UCSB + Apple collaborative research

Length Value Model

Scalable value pretraining for token-level length modeling.

Length Value Model, or LenVM, treats remaining generation length as a value estimation problem. It predicts a bounded token-level signal during decoding, enabling precise length control, smooth performance-efficiency trade-offs, prompt-boundary length prediction, and interpretable generation dynamics.

Paper Code Demo Cite

Annotation-free Dense Unbiased Scalable

LenVM architecture diagram showing the training pipeline with scalar head predicting values in the range of negative one to zero — Architecture & Training Pipeline

At each decoding step, LenVM attaches a scalar head to the final hidden state and predicts a value in \( (-1, 0) \), giving a token-level estimate of the remaining generation horizon.

Authors

Research team and affiliations

Zhen Zhang¹ Changyi Yang^2,4 Zijie Xia⁴ Zhen Yang⁵ Chengzhi Liu¹ Zhaotiao Weng¹ Yepeng Liu¹ Haobo Chen¹ Jin Pan^3,4 Chenyang Zhao⁴ Yuheng Bu¹ Alkesh Patel⁵ Zhe Gan⁵ Xin Eric Wang¹

¹ University of California, Santa Barbara ² Carnegie Mellon University ³ University of Wisconsin-Madison ⁴ LMSYS Org ⁵ Apple

Correspondence: zhen_zhang@ucsb.edu, ericxwang@ucsb.edu

Method

A small scalar head turns generation length into a controllable value signal.

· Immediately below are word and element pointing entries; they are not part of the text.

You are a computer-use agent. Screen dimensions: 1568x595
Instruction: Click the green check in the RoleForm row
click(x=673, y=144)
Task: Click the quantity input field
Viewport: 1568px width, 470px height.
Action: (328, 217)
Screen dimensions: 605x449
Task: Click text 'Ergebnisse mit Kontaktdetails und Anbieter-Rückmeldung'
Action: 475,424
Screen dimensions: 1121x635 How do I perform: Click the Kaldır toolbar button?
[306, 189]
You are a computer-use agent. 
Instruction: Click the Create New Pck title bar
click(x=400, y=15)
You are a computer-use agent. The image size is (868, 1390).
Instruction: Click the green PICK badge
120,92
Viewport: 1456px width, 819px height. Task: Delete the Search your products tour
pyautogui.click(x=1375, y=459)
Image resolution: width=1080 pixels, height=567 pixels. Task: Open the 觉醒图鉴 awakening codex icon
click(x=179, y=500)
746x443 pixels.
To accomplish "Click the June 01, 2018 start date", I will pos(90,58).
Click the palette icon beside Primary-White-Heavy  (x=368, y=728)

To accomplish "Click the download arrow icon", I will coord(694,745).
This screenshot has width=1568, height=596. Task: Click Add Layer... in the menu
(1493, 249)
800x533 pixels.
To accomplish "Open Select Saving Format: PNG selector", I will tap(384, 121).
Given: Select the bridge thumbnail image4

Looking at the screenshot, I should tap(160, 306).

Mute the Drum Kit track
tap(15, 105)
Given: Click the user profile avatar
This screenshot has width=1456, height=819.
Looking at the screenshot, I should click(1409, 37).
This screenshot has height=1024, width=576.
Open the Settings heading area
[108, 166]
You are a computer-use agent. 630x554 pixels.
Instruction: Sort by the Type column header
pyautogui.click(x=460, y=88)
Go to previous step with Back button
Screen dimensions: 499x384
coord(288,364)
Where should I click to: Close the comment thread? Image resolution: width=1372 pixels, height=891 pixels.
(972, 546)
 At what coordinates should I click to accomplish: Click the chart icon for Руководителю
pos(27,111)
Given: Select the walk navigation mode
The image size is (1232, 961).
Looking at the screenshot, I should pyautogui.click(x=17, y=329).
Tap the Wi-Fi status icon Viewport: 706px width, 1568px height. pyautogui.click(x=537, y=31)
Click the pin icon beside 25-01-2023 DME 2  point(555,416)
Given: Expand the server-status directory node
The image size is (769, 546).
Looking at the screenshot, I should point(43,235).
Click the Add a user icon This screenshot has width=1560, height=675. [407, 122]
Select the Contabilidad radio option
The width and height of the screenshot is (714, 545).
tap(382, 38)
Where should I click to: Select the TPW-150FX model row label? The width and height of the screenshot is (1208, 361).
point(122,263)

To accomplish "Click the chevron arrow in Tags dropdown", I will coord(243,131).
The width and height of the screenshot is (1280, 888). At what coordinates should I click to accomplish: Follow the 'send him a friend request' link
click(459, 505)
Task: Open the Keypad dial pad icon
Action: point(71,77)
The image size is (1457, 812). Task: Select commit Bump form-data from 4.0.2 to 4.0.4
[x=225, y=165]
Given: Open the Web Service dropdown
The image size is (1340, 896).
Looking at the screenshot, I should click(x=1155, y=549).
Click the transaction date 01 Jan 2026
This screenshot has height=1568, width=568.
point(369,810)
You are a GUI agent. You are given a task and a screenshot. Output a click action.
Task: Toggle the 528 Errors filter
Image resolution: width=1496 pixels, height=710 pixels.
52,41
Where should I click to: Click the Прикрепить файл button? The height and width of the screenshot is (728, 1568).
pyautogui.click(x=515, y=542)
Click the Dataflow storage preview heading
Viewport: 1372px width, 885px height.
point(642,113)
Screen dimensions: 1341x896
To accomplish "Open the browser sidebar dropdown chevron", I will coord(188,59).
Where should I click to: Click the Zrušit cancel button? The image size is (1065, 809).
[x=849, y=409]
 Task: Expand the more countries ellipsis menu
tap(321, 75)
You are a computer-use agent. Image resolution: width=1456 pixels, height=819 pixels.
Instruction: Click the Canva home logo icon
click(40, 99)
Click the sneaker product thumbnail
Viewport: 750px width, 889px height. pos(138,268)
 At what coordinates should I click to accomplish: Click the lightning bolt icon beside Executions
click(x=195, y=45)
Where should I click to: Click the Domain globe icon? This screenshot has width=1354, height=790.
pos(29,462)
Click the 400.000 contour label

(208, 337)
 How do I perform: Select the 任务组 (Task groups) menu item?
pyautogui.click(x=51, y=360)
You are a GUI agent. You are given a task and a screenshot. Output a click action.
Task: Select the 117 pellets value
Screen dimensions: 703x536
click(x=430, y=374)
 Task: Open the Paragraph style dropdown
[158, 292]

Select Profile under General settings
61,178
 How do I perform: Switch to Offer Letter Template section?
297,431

Modeling length as a discounted return

LenVM starts from a constant negative reward at each non-terminal decoding step:

\[ r_t = -(1-\gamma), \qquad t = 0, \dots, L-1 \]

For a sampled completion of generated length \(L\), the discounted return from step \(t\) is:

\[ G_t \triangleq \sum_{i=0}^{L-t} \gamma^i r_{t+i} = -(1-\gamma^{L-t}) \]

This makes remaining generation length a bounded and monotone proxy of the remaining horizon, instead of regressing directly on raw token count.

Value head and objective

A scalar value head is attached to the final-layer hidden state at each decoding step:

\[ z_t = W_2 \, \mathrm{SiLU}(W_1 h_t + b_1) + b_2 \]

\[ V_\theta(s_t) = -\sigma(z_t) \]

Training uses token-averaged mean squared error over sampled prompt-completion trajectories:

\[ \mathcal{L}_{\mathrm{len}} = \frac{ \sum_{n=1}^{N}\sum_{t=0}^{L^{(n)}-1} \left(V_\theta(s_t^{(n)}) - G_t^{(n)}\right)^2 }{ \sum_{n=1}^{N} L^{(n)} } \]

Supervision is dense because every non-terminal token contributes a target.

Annotation-free

Targets are computed directly from observed completion lengths, without any extra human labels or reward models.

Dense

Every token position contributes supervision, rather than producing only one target for an entire response.

Exact

Rewards and returns are deterministically computed from the realized trajectory, avoiding additional annotation noise.

Scalable

Supervision grows naturally with more prompts and more sampled completions per prompt, and scales with larger models.

Results

The page does not hinge on one number. The picture is broader.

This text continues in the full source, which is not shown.